------ SUPPLIED MATERIAL ------

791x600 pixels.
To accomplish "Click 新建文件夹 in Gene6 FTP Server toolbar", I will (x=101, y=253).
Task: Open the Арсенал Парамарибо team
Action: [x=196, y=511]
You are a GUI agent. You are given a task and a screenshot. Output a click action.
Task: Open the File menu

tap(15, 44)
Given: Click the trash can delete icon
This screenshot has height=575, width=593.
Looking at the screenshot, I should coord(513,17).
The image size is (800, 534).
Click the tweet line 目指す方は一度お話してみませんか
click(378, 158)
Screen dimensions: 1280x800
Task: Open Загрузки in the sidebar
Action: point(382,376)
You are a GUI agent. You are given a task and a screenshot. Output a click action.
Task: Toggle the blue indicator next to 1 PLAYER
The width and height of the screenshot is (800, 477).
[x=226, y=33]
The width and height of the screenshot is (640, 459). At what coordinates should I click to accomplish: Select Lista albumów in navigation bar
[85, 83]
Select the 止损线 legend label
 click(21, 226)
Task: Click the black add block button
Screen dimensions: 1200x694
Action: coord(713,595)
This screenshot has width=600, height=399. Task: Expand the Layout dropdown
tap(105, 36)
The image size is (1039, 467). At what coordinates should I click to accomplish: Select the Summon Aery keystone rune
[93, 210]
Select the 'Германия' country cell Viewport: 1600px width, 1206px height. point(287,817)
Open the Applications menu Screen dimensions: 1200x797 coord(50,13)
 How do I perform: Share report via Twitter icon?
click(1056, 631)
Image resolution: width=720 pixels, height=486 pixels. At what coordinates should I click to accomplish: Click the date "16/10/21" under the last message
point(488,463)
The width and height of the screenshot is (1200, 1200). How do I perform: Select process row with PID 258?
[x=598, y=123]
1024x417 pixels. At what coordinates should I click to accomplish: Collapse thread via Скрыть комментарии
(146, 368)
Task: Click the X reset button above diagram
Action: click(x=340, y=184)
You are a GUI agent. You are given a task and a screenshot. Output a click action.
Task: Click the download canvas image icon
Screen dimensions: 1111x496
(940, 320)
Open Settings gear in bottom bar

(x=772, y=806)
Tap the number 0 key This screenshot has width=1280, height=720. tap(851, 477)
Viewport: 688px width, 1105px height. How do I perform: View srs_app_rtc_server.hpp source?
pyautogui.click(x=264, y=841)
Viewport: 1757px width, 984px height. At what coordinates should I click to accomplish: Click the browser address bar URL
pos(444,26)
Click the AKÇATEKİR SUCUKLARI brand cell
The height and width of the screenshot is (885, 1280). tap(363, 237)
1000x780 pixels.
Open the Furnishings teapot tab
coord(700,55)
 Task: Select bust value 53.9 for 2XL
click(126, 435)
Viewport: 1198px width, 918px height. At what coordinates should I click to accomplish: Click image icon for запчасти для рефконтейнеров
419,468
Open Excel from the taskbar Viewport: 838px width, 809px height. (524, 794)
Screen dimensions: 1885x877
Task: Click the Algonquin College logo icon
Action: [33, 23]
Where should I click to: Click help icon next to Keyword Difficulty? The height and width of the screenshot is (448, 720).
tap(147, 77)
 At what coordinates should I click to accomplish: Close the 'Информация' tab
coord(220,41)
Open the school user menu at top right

------

Quote the listing word for word from its first line through the line in which "The image size is (800, 534)." appears.

#### TASK ANSWER:
791x600 pixels.
To accomplish "Click 新建文件夹 in Gene6 FTP Server toolbar", I will (x=101, y=253).
Task: Open the Арсенал Парамарибо team
Action: [x=196, y=511]
You are a GUI agent. You are given a task and a screenshot. Output a click action.
Task: Open the File menu

tap(15, 44)
Given: Click the trash can delete icon
This screenshot has height=575, width=593.
Looking at the screenshot, I should coord(513,17).
The image size is (800, 534).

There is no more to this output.